Text under study:
Content starts

Dr. Laura Mosqueda, professor of family medicine and director of geriatrics at the UC Irvine College of Medicine, has been named the first Ronald W. Reagan Endowed Chair in Geriatrics.
The faculty position, which includes a $2 million endowment, was created by the University of California to improve geriatric education in its health science programs and help meet the needs of the state’s aging population. UC is concurrently endowing faculty positions in geriatrics at five of its other campuses.
Dr. Mosqueda is one of the nation's leading experts on topics ranging from health issues for older adults to addressing the challenges of elder abuse," said Dr. Thomas Cesario, dean of the UCI College of Medicine. "Her selection as the first Reagan Chair shows the state's great commitment to advancing care for older adults."
Mosqueda, 44, is a board-certified family physician and geriatrician, and she is the medical director of the UCI SeniorHealth Center at UCI Medical Center in Orange. In addition, her efforts have led to the creation of the nation's first Elder Abuse Forensic Center, which brings together UCI medical experts and representatives of Orange County's Adult Protective Services, Sheriff's Department, Office of District Attorney, Public Guardian and other agencies in a coordinated battle against elder abuse. Mosqueda also has testified before the U.S. Senate's Special Committee on Aging regarding abuse, neglect and exploitation of the elderly.
Mosqueda has extensive experience in developing, implementing and teaching courses on elder abuse for physicians, law enforcement officers and prosecutors. Locally, Mosqueda serves as a member of Adult Protective Services' multidisciplinary team and fiduciary abuse specialist team. She also created and implemented the Student Senior Partner Program, an educational program that pairs UCI medical students with older adults in the community, an experience that allows students to apply classroom learning to real world experience. These older adults become important mentors and teachers for their student partners.
"I plan to use this generous endowment to create more educational opportunities so that future physicians will provide quality care for the elderly," Mosqueda said. "Our efforts, combined with the other UC programs funded by these endowments, will help change the practice of medicine for the better."
The Reagan Chair is named in honor of the former president, who served as governor of California from 1966 to 1974. In 1994, Reagan announced that he had Alzheimer's disease, raising awareness of an illness afflicting many elderly people and demonstrating the importance of understanding its impact on family. He died from complications of the disease in June 2004 at the age of 93.

Content ends

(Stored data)
Content starts

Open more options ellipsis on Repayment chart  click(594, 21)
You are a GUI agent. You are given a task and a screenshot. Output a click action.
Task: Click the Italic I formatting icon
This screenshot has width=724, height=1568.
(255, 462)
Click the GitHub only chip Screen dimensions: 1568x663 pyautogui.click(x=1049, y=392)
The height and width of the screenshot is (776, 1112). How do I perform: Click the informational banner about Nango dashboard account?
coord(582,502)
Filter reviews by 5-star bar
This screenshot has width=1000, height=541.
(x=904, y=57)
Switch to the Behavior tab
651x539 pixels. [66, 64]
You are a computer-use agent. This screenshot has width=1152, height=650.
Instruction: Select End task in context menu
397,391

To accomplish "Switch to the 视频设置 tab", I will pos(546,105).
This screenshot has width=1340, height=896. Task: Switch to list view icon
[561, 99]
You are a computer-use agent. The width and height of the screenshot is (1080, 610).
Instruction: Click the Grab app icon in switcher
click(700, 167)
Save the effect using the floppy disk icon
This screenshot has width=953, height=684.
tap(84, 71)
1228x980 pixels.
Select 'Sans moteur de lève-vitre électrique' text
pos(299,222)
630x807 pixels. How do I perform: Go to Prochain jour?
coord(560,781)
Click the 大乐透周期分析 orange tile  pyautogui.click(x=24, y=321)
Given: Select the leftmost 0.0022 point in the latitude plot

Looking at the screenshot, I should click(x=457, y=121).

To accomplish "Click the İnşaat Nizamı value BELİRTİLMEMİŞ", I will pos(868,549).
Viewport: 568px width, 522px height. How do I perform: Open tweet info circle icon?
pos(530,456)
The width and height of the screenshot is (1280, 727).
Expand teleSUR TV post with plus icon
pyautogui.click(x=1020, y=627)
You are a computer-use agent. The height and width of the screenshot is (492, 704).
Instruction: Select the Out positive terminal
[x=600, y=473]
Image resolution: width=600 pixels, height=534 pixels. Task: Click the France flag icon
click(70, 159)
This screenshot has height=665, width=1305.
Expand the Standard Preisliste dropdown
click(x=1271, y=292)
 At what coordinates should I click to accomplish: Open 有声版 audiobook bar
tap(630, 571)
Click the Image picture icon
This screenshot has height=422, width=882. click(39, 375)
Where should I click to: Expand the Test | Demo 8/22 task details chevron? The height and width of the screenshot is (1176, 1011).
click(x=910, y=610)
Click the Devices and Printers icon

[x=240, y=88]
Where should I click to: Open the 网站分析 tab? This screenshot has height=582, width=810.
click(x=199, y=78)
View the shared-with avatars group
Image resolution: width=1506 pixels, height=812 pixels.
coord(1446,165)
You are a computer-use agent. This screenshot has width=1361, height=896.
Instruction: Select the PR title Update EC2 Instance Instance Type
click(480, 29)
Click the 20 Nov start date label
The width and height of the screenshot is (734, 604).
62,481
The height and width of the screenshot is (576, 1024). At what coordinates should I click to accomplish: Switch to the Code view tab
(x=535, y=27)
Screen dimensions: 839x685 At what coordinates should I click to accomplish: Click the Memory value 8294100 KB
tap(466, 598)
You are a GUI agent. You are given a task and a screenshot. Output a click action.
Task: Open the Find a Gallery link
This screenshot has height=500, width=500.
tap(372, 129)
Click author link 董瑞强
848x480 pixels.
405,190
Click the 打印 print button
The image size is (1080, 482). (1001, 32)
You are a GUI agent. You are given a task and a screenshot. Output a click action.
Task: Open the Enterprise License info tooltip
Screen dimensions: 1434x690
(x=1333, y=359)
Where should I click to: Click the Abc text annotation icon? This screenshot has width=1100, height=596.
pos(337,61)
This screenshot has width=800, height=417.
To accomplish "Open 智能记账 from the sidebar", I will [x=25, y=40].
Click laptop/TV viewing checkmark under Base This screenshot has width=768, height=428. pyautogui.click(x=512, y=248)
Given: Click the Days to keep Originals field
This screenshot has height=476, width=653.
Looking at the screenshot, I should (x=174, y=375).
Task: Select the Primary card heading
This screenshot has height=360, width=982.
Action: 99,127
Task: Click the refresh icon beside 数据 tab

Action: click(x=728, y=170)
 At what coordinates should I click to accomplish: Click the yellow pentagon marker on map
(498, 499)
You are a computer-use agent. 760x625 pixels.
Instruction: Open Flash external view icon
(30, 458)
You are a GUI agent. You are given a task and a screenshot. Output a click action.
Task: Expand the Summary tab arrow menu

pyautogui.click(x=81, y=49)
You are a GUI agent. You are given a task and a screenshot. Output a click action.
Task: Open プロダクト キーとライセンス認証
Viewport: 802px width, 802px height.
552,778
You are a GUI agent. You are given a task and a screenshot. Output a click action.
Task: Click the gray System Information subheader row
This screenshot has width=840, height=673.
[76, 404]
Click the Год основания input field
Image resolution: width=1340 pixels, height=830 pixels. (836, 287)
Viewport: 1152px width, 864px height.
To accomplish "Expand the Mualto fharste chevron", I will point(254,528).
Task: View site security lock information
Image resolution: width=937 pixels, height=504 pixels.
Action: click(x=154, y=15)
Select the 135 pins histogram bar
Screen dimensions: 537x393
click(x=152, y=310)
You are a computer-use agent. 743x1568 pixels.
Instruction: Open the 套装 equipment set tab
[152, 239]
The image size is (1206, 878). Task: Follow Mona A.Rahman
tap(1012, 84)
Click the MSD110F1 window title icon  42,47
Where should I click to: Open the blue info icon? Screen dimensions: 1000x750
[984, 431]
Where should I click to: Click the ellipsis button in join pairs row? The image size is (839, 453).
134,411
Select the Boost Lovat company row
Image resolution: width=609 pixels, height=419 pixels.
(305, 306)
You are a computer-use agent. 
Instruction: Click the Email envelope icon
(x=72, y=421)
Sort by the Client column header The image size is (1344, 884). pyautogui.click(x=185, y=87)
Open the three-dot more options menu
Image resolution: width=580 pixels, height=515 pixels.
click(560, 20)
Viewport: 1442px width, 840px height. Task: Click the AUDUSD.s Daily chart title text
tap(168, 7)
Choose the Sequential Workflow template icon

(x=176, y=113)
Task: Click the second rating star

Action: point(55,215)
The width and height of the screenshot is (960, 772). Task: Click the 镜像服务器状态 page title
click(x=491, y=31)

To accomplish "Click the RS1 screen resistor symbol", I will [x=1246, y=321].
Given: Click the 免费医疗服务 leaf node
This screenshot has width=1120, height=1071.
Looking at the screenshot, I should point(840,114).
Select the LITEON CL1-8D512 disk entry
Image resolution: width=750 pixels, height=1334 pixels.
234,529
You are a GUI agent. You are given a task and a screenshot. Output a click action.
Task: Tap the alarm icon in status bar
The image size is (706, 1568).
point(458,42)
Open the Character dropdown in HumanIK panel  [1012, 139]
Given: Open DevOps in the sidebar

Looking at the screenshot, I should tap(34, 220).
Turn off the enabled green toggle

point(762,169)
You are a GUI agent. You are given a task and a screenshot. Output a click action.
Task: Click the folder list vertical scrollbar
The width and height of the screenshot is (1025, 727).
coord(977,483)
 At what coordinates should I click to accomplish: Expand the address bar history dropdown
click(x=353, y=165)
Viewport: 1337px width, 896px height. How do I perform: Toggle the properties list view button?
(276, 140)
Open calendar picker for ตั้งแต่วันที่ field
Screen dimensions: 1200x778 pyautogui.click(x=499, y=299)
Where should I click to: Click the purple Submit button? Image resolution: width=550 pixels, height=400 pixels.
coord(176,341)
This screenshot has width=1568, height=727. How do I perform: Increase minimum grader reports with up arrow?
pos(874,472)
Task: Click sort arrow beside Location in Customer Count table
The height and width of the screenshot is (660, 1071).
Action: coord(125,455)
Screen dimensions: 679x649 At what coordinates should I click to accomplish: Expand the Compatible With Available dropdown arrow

Content ends

Exercise instructions:
#1 In the article about the Reagan Chair in Geriatrics, how large is the endowment that comes with the faculty position?
#2 Write out the part of the article about the Reagan Chair in Geriatrics from "Mosqueda has extensive" up to and including "their student partners.".

Replies:
#1 $2 million.

#2
Mosqueda has extensive experience in developing, implementing and teaching courses on elder abuse for physicians, law enforcement officers and prosecutors. Locally, Mosqueda serves as a member of Adult Protective Services' multidisciplinary team and fiduciary abuse specialist team. She also created and implemented the Student Senior Partner Program, an educational program that pairs UCI medical students with older adults in the community, an experience that allows students to apply classroom learning to real world experience. These older adults become important mentors and teachers for their student partners.